REQUIREMENT => Render every entry verbatim.

Records from a data source:
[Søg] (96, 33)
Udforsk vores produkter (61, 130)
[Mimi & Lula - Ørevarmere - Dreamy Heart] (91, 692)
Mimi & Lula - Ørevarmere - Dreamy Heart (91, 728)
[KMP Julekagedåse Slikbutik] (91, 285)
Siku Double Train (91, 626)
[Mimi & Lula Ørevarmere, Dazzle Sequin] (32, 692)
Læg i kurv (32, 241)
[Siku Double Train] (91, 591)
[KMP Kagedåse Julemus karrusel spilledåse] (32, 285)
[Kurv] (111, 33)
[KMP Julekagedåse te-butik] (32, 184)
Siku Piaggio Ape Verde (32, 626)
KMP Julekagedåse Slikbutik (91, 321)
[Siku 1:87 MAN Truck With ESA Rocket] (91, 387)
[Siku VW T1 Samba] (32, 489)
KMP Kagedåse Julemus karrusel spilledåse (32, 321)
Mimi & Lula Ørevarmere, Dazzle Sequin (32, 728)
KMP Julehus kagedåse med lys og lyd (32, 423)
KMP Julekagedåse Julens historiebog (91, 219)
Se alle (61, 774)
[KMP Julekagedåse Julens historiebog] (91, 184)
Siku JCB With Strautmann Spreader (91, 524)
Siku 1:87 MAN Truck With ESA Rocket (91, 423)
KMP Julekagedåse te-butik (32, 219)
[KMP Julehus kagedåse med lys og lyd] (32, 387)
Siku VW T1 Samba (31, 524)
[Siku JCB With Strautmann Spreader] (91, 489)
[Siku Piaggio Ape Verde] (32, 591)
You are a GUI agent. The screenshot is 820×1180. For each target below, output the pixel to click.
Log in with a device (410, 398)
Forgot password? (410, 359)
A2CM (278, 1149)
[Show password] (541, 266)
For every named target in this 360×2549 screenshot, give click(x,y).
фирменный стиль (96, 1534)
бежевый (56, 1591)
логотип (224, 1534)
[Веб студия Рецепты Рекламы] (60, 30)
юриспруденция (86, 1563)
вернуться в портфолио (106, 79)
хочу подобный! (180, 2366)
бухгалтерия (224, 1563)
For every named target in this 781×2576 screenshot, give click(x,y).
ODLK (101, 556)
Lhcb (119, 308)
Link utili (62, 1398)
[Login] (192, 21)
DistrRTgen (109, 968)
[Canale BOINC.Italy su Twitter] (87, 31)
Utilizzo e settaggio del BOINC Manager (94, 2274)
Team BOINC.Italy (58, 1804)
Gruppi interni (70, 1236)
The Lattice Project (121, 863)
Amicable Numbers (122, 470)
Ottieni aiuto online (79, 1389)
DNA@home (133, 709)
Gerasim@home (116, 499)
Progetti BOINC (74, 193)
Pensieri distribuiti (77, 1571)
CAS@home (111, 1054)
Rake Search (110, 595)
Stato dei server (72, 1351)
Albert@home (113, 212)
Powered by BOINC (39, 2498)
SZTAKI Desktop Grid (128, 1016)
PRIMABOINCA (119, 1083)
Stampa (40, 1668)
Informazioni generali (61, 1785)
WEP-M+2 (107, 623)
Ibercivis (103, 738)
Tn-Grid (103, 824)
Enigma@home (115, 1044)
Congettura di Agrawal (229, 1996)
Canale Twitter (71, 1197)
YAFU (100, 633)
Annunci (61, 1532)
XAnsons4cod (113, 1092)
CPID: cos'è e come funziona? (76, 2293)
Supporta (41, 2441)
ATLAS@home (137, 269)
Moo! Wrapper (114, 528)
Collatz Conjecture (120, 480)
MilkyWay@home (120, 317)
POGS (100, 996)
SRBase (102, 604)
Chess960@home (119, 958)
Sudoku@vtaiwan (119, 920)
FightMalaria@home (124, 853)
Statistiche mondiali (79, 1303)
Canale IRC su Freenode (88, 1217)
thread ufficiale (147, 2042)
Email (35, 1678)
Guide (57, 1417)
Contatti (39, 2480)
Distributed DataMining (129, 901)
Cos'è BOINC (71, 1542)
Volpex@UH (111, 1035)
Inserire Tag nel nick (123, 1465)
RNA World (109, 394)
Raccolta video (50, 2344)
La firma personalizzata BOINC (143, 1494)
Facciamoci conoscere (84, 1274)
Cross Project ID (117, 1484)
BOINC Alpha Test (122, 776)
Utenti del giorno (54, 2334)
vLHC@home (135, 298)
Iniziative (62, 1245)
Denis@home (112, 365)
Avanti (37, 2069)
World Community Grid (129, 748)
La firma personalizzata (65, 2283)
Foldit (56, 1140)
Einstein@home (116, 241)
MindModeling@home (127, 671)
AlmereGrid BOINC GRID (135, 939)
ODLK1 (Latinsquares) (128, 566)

YOUR SOLUTION =>
[Søg] (96, 33)
Udforsk vores produkter (61, 130)
[Mimi & Lula - Ørevarmere - Dreamy Heart] (91, 692)
Mimi & Lula - Ørevarmere - Dreamy Heart (91, 728)
[KMP Julekagedåse Slikbutik] (91, 285)
Siku Double Train (91, 626)
[Mimi & Lula Ørevarmere, Dazzle Sequin] (32, 692)
Læg i kurv (32, 241)
[Siku Double Train] (91, 591)
[KMP Kagedåse Julemus karrusel spilledåse] (32, 285)
[Kurv] (111, 33)
[KMP Julekagedåse te-butik] (32, 184)
Siku Piaggio Ape Verde (32, 626)
KMP Julekagedåse Slikbutik (91, 321)
[Siku 1:87 MAN Truck With ESA Rocket] (91, 387)
[Siku VW T1 Samba] (32, 489)
KMP Kagedåse Julemus karrusel spilledåse (32, 321)
Mimi & Lula Ørevarmere, Dazzle Sequin (32, 728)
KMP Julehus kagedåse med lys og lyd (32, 423)
KMP Julekagedåse Julens historiebog (91, 219)
Se alle (61, 774)
[KMP Julekagedåse Julens historiebog] (91, 184)
Siku JCB With Strautmann Spreader (91, 524)
Siku 1:87 MAN Truck With ESA Rocket (91, 423)
KMP Julekagedåse te-butik (32, 219)
[KMP Julehus kagedåse med lys og lyd] (32, 387)
Siku VW T1 Samba (31, 524)
[Siku JCB With Strautmann Spreader] (91, 489)
[Siku Piaggio Ape Verde] (32, 591)
You are a GUI agent. The screenshot is 820×1180. For each target below, output the pixel to click.
Log in with a device (410, 398)
Forgot password? (410, 359)
A2CM (278, 1149)
[Show password] (541, 266)
For every named target in this 360×2549 screenshot, give click(x,y).
фирменный стиль (96, 1534)
бежевый (56, 1591)
логотип (224, 1534)
[Веб студия Рецепты Рекламы] (60, 30)
юриспруденция (86, 1563)
вернуться в портфолио (106, 79)
хочу подобный! (180, 2366)
бухгалтерия (224, 1563)
For every named target in this 781×2576 screenshot, give click(x,y).
ODLK (101, 556)
Lhcb (119, 308)
Link utili (62, 1398)
[Login] (192, 21)
DistrRTgen (109, 968)
[Canale BOINC.Italy su Twitter] (87, 31)
Utilizzo e settaggio del BOINC Manager (94, 2274)
Team BOINC.Italy (58, 1804)
Gruppi interni (70, 1236)
The Lattice Project (121, 863)
Amicable Numbers (122, 470)
Ottieni aiuto online (79, 1389)
DNA@home (133, 709)
Gerasim@home (116, 499)
Progetti BOINC (74, 193)
Pensieri distribuiti (77, 1571)
CAS@home (111, 1054)
Rake Search (110, 595)
Stato dei server (72, 1351)
Albert@home (113, 212)
Powered by BOINC (39, 2498)
SZTAKI Desktop Grid (128, 1016)
PRIMABOINCA (119, 1083)
Stampa (40, 1668)
Informazioni generali (61, 1785)
WEP-M+2 (107, 623)
Ibercivis (103, 738)
Tn-Grid (103, 824)
Enigma@home (115, 1044)
Congettura di Agrawal (229, 1996)
Canale Twitter (71, 1197)
YAFU (100, 633)
Annunci (61, 1532)
XAnsons4cod (113, 1092)
CPID: cos'è e come funziona? (76, 2293)
Supporta (41, 2441)
ATLAS@home (137, 269)
Moo! Wrapper (114, 528)
Collatz Conjecture (120, 480)
MilkyWay@home (120, 317)
POGS (100, 996)
SRBase (102, 604)
Chess960@home (119, 958)
Sudoku@vtaiwan (119, 920)
FightMalaria@home (124, 853)
Statistiche mondiali (79, 1303)
Canale IRC su Freenode (88, 1217)
thread ufficiale (147, 2042)
Email (35, 1678)
Guide (57, 1417)
Contatti (39, 2480)
Distributed DataMining (129, 901)
Cos'è BOINC (71, 1542)
Volpex@UH (111, 1035)
Inserire Tag nel nick (123, 1465)
RNA World (109, 394)
Raccolta video (50, 2344)
La firma personalizzata BOINC (143, 1494)
Facciamoci conoscere (84, 1274)
Cross Project ID (117, 1484)
BOINC Alpha Test (122, 776)
Utenti del giorno (54, 2334)
vLHC@home (135, 298)
Iniziative (62, 1245)
Denis@home (112, 365)
Avanti (37, 2069)
World Community Grid (129, 748)
La firma personalizzata (65, 2283)
Foldit (56, 1140)
Einstein@home (116, 241)
MindModeling@home (127, 671)
AlmereGrid BOINC GRID (135, 939)
ODLK1 (Latinsquares) (128, 566)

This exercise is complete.